Julian pointed out that an iterator implementation of CrossJoin would be
better: it would require ~1K (= max(1000, 400)) units of memory in the worst
If the result of the CrossJoin is the ultimate result, then CrossJoinList is
more efficient. But CrossJoinIter allows us to start introducing
iterator-based algorithms, incrementally, throughout mondrian. 
ExpCompiler has an enum ResultStyle { ANY, MUTABLE_LIST, LIST, VALUE }.
Let's add a new value ITERABLE, and a new ExpCompiler method
    IterCalc compileIter(Exp exp)
This method will implement an expression as an Iterable if possible,
otherwise implement it as a List an return an iterator over that list. In
other words, the consumer is calling the shots, and the producer does its
best to comply. If the client wants to say 'what works best for you?', it
should call ExpCompiler.compile(Exp,ResultStyle[]) and give a ranked list of
Also, let's make Axis.getPositions() return different implementations of
List depending on whether the result is (a) a list, or (b) an Iterable.

> -----Original Message-----
> From: Richard Emberson [mailto:remberson at edgedynamics.com]
> Sent: Friday, January 05, 2007 12:44 PM
> To: Julian Hyde
> Subject: List of Members memory usage
> Julian,
> I was looking into memory use and the aggregate cache and
> got side tracked.
> Last Summer we had a query that for our medium-size customer test
> database would always run out of memory - it had a large crossjoin.
> So, I started looking at how one might return lists of Members
> and lists of arrays of Members using less memory.
> Attached is a collection of files (please read the README file)
> that demonstrates a possible approach. I used just such an approach
> and the size of data structure returned by the crossjoin function
> went from 712072200 bytes to 401824 bytes.

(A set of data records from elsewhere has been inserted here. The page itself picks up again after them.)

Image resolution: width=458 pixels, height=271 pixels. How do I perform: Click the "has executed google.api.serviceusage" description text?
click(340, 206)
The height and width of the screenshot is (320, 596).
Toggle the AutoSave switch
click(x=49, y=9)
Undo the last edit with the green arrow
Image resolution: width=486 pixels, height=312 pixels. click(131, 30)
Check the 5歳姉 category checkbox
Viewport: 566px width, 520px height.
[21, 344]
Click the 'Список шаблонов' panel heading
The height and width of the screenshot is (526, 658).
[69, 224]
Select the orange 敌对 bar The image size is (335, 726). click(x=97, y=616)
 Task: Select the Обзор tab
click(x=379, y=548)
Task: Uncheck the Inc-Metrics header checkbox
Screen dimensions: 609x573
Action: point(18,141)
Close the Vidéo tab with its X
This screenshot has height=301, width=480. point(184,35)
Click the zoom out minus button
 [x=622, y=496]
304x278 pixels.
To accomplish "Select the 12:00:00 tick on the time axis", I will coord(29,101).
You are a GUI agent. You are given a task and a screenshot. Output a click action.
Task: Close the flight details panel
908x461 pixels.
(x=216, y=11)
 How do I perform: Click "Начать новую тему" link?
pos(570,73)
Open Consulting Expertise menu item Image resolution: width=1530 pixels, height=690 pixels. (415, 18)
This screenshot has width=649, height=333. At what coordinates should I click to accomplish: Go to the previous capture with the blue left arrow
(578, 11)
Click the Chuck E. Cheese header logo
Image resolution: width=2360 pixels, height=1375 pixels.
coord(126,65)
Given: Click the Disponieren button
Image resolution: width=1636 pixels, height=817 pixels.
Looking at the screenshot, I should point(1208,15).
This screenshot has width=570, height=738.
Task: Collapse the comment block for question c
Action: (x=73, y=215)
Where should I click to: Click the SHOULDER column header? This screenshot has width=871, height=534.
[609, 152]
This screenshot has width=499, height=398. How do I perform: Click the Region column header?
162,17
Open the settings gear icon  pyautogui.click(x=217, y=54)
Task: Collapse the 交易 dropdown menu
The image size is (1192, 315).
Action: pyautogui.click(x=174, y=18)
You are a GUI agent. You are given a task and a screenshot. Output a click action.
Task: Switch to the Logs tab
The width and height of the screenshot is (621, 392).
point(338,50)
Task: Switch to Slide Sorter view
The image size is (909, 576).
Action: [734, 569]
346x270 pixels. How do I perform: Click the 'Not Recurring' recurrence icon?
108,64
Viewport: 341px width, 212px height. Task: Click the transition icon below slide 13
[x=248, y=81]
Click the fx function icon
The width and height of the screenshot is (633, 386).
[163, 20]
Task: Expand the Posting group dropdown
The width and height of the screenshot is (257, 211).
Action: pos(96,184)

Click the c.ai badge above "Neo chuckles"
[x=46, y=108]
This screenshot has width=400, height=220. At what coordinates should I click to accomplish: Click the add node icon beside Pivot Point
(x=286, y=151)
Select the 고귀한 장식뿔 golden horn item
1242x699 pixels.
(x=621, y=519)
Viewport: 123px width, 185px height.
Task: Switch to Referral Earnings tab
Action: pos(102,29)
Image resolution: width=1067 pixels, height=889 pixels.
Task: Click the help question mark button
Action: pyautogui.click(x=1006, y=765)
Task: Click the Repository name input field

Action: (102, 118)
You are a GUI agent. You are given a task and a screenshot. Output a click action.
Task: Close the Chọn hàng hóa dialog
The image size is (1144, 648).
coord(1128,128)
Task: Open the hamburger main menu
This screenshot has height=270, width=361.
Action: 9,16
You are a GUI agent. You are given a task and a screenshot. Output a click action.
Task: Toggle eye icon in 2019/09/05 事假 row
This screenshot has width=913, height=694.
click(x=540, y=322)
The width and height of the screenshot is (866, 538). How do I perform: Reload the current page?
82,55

> The actual class I use to test this idea in the Mondrian code derives
> from List<Member[]> and I only changed the CrossJoinFunDef,
> RolapResult and Position classes (and all classes that
> directly accessed
> a Position's instance variables). To implement it across the
> board would
> require changing the type returned by the evaluateList method.
> That said, the modified Mondrian code passes all junits except those
> where code is involved that assumes that the Member array returned
> by the list of Members for a given index is always the same array;
> such code uses the Member array as a Map key and with the new
> MemoryList
> classes, it may not be the case that two calls for the same
> list of Members
> element returns the same object.
> Whats nice about having the list of Members, Position and,
> possibly, the
> array of Positions created in RolapResult be based upon
> interfaces is that
> one can adjust which implementation to use base upon available memory
> (and in java 5 one can use memory notifications to change the
> implementation as it is being used).
> I certainly was not going to make such a sweeping change without
> a little discussion and more testing.  Thoughts?